### Dataset excerpts
==============================

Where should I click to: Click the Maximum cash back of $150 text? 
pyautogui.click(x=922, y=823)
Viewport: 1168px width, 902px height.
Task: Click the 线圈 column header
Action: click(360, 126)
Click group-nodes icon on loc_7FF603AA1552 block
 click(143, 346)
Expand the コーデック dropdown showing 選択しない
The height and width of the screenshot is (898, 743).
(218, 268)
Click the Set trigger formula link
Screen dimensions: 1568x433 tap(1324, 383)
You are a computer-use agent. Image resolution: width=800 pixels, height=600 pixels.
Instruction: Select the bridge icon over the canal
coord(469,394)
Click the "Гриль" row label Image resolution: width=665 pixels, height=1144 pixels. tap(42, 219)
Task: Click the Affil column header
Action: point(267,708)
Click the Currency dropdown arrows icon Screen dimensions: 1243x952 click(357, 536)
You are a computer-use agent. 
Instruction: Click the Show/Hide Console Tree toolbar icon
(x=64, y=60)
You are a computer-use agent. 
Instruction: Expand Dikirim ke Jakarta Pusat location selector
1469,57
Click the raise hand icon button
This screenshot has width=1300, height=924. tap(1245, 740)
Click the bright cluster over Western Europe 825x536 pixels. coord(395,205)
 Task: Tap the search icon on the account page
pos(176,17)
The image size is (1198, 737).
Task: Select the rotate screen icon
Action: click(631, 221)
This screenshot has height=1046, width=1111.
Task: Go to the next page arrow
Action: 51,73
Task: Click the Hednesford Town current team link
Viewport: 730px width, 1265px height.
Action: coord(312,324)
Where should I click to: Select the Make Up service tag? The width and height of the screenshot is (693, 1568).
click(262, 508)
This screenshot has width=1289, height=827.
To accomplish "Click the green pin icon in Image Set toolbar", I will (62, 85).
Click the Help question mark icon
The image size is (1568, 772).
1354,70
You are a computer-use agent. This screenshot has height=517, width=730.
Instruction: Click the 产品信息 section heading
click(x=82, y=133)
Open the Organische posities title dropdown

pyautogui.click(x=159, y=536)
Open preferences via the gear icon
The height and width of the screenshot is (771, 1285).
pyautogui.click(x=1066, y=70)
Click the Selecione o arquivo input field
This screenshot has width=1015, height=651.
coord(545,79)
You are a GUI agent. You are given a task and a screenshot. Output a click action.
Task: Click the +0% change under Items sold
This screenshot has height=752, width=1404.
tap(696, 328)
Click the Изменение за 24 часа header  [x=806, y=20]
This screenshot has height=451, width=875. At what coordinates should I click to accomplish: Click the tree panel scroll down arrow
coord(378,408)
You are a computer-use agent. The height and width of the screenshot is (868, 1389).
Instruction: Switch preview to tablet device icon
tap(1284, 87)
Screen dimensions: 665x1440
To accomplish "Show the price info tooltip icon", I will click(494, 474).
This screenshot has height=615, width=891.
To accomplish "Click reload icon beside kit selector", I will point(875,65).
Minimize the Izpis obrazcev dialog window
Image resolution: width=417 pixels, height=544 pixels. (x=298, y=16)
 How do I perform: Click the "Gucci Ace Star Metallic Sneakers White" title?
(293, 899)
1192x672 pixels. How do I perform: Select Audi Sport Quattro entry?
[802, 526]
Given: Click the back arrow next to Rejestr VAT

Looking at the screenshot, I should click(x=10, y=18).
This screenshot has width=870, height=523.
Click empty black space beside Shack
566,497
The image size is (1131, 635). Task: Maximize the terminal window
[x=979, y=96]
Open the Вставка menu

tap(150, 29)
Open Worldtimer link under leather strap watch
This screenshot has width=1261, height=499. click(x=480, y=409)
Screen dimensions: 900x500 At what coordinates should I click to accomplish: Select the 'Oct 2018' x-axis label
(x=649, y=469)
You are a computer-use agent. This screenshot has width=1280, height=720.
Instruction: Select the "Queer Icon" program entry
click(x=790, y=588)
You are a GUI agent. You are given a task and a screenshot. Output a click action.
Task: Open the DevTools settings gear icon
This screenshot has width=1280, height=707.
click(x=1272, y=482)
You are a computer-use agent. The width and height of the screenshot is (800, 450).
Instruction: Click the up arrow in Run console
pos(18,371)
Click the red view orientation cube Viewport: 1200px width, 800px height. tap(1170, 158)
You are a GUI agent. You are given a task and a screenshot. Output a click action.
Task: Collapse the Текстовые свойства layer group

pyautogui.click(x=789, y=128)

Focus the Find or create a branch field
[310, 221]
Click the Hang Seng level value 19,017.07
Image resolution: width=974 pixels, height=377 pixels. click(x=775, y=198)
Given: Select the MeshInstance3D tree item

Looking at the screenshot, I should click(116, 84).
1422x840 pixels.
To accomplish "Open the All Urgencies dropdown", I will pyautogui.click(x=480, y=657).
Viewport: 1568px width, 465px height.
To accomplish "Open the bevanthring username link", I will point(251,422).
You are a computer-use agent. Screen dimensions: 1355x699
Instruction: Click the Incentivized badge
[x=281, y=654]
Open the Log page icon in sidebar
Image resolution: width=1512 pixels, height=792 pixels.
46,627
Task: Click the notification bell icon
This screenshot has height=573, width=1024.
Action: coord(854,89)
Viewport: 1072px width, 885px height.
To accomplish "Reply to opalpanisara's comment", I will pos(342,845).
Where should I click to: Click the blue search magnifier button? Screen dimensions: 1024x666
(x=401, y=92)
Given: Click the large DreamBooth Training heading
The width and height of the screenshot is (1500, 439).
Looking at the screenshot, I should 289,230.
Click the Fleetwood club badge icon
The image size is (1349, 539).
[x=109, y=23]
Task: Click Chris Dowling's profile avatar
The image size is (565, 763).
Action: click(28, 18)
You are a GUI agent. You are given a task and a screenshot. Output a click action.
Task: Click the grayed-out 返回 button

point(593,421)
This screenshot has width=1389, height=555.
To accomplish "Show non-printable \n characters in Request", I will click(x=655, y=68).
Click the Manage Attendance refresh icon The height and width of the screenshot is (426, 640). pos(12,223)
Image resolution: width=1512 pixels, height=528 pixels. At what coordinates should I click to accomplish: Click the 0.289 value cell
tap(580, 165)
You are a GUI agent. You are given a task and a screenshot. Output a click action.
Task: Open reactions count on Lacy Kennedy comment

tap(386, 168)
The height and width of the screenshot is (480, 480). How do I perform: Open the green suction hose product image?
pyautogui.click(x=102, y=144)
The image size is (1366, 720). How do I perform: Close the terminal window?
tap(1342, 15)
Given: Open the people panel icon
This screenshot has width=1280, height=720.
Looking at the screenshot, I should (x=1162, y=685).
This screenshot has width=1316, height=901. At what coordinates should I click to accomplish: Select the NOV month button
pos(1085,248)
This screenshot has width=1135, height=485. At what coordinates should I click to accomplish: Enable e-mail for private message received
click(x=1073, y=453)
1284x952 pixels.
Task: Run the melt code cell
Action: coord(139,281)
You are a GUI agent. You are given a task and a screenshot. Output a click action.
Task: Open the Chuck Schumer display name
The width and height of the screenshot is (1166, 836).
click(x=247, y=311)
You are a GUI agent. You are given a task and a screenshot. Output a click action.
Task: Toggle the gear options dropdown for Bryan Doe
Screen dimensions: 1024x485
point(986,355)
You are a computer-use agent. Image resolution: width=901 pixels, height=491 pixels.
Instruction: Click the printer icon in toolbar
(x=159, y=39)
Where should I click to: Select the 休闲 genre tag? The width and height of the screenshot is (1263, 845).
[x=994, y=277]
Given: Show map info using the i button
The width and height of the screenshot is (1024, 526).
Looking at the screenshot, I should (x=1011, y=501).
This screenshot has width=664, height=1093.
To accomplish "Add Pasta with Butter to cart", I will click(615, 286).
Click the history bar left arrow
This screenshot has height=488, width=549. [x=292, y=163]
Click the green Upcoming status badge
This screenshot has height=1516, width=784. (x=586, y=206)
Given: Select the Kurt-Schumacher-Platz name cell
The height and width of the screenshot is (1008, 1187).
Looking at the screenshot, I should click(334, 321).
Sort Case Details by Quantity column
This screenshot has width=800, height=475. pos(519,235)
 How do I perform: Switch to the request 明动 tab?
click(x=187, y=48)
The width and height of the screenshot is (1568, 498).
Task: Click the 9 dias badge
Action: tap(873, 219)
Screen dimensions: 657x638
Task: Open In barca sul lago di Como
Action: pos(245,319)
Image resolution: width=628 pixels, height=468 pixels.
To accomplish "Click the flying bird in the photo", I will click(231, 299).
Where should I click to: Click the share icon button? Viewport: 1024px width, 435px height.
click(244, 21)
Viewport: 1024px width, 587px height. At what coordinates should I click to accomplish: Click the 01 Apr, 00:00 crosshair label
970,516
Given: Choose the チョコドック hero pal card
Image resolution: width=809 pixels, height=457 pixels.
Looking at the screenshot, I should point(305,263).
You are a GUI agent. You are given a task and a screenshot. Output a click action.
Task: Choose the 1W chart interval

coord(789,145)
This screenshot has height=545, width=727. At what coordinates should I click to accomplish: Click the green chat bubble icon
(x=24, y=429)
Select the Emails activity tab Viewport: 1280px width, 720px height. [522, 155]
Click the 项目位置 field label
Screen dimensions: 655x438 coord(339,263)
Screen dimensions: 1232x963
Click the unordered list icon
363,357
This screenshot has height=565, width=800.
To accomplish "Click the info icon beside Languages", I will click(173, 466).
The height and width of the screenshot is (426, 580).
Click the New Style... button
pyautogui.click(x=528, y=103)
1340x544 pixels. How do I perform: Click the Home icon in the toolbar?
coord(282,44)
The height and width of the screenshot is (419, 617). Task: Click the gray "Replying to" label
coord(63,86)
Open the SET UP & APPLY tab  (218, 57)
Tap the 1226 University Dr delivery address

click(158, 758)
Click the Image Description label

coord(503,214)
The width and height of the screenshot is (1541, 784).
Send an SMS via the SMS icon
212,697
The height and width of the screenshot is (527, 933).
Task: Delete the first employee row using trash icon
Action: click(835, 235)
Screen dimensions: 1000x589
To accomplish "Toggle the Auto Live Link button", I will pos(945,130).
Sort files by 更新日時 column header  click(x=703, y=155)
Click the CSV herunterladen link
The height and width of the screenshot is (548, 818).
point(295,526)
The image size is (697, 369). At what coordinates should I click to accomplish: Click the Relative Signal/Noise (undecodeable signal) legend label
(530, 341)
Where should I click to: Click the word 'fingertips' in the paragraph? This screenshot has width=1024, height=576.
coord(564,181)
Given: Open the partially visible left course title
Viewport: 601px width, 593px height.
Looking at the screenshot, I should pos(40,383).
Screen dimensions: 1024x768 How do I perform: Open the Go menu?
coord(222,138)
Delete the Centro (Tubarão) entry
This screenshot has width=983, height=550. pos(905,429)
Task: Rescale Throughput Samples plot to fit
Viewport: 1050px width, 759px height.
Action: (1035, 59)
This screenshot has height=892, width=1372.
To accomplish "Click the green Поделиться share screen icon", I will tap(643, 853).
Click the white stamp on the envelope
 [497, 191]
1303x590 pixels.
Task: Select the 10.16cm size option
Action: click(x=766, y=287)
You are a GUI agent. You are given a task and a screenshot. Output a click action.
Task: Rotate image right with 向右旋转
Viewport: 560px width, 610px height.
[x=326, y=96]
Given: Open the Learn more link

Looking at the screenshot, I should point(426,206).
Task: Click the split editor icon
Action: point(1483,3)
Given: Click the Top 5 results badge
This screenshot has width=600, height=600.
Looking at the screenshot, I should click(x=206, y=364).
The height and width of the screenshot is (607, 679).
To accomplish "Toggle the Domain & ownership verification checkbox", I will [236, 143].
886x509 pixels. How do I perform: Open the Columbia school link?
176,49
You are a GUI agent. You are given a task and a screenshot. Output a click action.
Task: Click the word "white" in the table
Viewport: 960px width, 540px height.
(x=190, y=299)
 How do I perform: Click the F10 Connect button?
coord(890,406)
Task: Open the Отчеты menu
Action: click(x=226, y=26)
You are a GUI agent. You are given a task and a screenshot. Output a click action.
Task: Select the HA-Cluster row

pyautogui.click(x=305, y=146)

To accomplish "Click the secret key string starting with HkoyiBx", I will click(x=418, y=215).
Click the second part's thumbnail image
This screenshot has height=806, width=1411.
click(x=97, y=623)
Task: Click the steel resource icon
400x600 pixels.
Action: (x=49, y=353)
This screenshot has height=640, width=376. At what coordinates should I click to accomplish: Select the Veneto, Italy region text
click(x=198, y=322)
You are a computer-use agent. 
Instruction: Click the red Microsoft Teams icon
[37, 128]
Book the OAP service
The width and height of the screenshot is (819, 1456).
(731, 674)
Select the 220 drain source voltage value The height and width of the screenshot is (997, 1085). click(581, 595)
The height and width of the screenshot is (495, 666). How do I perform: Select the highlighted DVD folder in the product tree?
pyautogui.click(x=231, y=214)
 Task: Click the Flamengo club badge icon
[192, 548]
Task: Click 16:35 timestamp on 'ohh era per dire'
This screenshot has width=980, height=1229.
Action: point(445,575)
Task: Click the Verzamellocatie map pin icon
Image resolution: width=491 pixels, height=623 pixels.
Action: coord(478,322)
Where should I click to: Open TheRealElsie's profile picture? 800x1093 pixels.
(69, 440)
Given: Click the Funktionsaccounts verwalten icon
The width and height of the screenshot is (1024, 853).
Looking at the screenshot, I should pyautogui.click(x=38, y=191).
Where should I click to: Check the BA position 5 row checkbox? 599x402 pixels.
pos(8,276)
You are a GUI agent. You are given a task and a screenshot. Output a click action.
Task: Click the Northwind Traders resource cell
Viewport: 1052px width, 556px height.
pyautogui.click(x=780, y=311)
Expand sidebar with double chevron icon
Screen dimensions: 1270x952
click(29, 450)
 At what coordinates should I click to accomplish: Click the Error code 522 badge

==============================

### Task directions
Print exactly the lines from the one with "The width and height of the screenshot is (1024, 853)." through the end of the data, inclusive.

### Written answer
The width and height of the screenshot is (1024, 853).
Looking at the screenshot, I should pyautogui.click(x=38, y=191).
Where should I click to: Check the BA position 5 row checkbox? 599x402 pixels.
pos(8,276)
You are a GUI agent. You are given a task and a screenshot. Output a click action.
Task: Click the Northwind Traders resource cell
Viewport: 1052px width, 556px height.
pyautogui.click(x=780, y=311)
Expand sidebar with double chevron icon
Screen dimensions: 1270x952
click(29, 450)
 At what coordinates should I click to accomplish: Click the Error code 522 badge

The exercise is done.